-- GIVEN DATA --
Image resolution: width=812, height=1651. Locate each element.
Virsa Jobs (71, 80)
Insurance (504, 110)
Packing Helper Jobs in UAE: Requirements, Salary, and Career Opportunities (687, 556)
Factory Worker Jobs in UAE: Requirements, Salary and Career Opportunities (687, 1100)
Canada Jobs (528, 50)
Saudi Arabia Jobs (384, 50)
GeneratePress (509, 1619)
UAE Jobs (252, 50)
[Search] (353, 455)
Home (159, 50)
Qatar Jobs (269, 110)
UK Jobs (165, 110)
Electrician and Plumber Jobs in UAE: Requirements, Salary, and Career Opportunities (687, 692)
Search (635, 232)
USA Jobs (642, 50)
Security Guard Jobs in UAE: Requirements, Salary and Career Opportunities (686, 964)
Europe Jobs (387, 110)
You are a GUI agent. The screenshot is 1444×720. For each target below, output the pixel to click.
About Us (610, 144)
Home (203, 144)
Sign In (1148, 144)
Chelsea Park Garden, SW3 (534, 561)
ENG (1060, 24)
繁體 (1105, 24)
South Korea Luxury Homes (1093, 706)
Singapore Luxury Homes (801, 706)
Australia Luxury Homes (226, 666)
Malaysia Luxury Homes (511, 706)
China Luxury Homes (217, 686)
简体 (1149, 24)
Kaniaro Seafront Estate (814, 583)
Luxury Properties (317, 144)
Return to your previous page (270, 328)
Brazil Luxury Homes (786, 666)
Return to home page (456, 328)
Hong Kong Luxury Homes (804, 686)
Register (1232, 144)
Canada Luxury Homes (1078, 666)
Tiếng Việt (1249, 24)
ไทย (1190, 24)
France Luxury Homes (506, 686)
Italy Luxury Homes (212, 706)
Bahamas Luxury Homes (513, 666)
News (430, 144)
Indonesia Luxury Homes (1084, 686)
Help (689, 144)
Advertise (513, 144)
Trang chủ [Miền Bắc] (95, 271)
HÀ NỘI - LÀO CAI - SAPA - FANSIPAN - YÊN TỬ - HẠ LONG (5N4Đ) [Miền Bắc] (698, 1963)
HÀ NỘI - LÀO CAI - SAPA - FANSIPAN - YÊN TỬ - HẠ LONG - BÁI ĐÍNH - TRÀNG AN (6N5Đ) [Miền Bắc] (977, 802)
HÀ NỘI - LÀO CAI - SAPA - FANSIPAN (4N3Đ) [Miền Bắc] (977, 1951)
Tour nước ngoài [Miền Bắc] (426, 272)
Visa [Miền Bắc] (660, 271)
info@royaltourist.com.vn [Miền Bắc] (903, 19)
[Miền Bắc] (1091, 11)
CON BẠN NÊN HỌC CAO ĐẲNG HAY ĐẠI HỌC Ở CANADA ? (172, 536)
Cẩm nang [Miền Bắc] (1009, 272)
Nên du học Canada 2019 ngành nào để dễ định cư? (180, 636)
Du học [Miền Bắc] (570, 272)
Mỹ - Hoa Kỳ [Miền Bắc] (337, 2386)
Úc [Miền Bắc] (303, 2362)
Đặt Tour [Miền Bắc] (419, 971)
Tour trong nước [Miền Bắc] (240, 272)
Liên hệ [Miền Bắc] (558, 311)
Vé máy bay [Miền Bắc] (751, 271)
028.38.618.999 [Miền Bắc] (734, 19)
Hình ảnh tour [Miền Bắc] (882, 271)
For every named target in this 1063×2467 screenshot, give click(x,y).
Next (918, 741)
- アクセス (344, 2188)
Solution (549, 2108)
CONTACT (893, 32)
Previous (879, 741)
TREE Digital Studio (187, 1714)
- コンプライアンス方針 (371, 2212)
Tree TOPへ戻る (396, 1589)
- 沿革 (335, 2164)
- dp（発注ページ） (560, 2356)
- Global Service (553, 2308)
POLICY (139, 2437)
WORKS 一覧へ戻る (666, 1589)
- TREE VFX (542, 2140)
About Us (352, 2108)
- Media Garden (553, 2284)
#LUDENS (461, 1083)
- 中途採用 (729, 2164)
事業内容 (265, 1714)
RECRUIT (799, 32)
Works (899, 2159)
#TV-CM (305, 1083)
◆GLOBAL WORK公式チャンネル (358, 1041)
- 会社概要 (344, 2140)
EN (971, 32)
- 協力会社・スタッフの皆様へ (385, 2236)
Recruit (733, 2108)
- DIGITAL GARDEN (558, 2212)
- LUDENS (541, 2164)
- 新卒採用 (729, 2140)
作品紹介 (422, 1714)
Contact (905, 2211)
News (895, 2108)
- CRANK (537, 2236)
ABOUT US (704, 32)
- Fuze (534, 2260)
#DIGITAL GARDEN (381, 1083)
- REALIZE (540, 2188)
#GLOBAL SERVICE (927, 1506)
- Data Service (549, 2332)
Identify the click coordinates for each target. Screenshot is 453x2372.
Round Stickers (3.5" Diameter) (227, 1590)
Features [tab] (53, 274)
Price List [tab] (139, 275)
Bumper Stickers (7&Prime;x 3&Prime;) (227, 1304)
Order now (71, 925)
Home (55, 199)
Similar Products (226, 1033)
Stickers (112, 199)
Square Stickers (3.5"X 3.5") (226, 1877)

-- WHAT THIS TASK INVOLVES --
Replace "Jobs" with "Vacancies" in the data from the line with "Insurance (504, 110)" to the line with "[Search] (353, 455)", and give back only those lines with nothing else changed.

-- THE OUTPUT --
Insurance (504, 110)
Packing Helper Vacancies in UAE: Requirements, Salary, and Career Opportunities (687, 556)
Factory Worker Vacancies in UAE: Requirements, Salary and Career Opportunities (687, 1100)
Canada Vacancies (528, 50)
Saudi Arabia Vacancies (384, 50)
GeneratePress (509, 1619)
UAE Vacancies (252, 50)
[Search] (353, 455)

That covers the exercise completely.